Year of writing: 1968

Genre: story

Main characters: Vitya- narrator, Sanka- his best friend grandmother Viti, teacher

Plot

A real photographer comes to a small village to take a big photo of all the children - students of the local school. it greatest event in the lives of the villagers. Vitya and Sanya in the evening, in protest, since they are not very diligent students and cannot claim the best places in front of the camera, they went for a ride on the river and there Vitya seriously got cold feet.

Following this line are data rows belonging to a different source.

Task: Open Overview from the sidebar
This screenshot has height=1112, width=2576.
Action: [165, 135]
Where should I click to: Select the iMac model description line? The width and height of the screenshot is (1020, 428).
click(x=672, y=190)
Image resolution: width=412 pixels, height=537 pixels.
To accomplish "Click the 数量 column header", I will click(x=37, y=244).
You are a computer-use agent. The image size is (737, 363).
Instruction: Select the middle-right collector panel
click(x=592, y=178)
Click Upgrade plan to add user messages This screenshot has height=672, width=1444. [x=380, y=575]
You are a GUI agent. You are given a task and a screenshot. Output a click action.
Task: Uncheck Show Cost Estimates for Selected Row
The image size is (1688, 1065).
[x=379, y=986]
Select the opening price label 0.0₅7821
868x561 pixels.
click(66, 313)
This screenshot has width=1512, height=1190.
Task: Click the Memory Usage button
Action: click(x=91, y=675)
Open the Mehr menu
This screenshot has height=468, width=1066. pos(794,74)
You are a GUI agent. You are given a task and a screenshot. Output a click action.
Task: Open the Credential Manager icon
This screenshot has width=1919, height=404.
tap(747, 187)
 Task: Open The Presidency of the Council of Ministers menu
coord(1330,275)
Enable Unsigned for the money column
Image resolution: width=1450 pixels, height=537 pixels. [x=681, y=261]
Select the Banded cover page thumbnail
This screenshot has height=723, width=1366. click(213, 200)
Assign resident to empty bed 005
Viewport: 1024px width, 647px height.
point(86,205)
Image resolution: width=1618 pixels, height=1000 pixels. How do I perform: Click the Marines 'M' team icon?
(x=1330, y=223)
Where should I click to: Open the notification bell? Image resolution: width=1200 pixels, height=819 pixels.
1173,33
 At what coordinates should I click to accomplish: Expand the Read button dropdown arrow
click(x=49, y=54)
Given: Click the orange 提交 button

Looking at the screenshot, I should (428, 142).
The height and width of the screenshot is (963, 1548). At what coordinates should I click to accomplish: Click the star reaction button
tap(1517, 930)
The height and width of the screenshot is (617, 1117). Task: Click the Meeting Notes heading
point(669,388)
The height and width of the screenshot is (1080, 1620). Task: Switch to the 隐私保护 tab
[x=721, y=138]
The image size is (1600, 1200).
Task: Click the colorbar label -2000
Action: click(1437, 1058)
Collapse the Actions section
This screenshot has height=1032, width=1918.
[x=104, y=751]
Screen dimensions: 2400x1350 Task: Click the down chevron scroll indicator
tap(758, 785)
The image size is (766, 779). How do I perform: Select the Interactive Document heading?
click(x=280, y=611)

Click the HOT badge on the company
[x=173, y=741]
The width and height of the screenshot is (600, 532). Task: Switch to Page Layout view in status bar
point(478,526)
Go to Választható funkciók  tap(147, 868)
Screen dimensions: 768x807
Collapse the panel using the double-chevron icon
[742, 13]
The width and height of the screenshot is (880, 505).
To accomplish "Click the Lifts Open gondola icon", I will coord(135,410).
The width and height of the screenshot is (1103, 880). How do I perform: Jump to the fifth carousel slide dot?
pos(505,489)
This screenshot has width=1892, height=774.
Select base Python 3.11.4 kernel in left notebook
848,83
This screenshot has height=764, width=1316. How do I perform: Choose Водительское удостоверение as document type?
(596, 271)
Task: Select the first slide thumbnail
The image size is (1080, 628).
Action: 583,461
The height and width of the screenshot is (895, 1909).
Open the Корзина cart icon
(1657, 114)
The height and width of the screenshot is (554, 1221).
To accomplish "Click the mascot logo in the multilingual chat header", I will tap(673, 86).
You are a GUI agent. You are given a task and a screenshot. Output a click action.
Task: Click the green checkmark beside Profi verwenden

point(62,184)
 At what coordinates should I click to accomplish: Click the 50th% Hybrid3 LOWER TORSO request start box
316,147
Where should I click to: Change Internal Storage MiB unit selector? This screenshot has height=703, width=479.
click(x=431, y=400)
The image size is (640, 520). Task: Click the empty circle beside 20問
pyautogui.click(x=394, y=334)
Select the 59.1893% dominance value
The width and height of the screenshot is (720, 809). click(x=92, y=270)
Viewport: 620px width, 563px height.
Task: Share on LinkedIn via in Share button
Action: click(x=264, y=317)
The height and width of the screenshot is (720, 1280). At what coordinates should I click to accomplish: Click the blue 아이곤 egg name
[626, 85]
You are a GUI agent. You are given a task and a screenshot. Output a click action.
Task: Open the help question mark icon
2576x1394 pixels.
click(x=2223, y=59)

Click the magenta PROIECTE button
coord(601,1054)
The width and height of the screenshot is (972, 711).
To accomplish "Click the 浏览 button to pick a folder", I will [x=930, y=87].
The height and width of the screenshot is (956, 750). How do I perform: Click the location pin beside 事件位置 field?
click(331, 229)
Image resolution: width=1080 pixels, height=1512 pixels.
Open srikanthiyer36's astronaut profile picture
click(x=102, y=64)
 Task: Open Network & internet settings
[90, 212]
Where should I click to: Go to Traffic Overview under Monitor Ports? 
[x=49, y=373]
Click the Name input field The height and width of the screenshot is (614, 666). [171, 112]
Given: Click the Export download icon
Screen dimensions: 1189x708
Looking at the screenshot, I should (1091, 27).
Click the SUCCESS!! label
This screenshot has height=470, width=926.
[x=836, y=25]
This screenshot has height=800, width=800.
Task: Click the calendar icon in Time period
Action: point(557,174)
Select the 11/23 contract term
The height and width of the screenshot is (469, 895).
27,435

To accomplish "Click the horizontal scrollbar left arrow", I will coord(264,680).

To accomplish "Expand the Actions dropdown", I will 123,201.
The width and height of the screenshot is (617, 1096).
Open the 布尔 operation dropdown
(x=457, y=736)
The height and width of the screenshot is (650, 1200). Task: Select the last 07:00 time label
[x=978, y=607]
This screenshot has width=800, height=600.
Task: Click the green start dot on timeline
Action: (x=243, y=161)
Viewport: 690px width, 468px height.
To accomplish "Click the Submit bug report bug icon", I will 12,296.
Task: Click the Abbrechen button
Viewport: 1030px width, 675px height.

All night he screamed in pain, and all night his grandmother looked after him and treated his legs with all the means available to her. The next morning, the pain did not go away, and the old woman carried (he could not walk) her grandson to the bathhouse, where she again soared and rubbed his legs. But the boy could not go to school to take a picture. Friend Sanka, having learned about this, also decided not to go to be photographed in order to share his misfortune with a friend. A week later, Vitya got up and was able to walk, but that photograph, in which he was not with the whole class, was forever remembered by the boy.

Conclusion (my opinion)

This story is about true love and care, and about friendship, and about the life of the peasants and their understanding of the place of people in this world. The photo that the teacher brought to the storyteller is a real chronicle of the village, it can be used to tell who works where, who went to war and did not return, who went where - it helps not to forget the past, but to treat it with respect.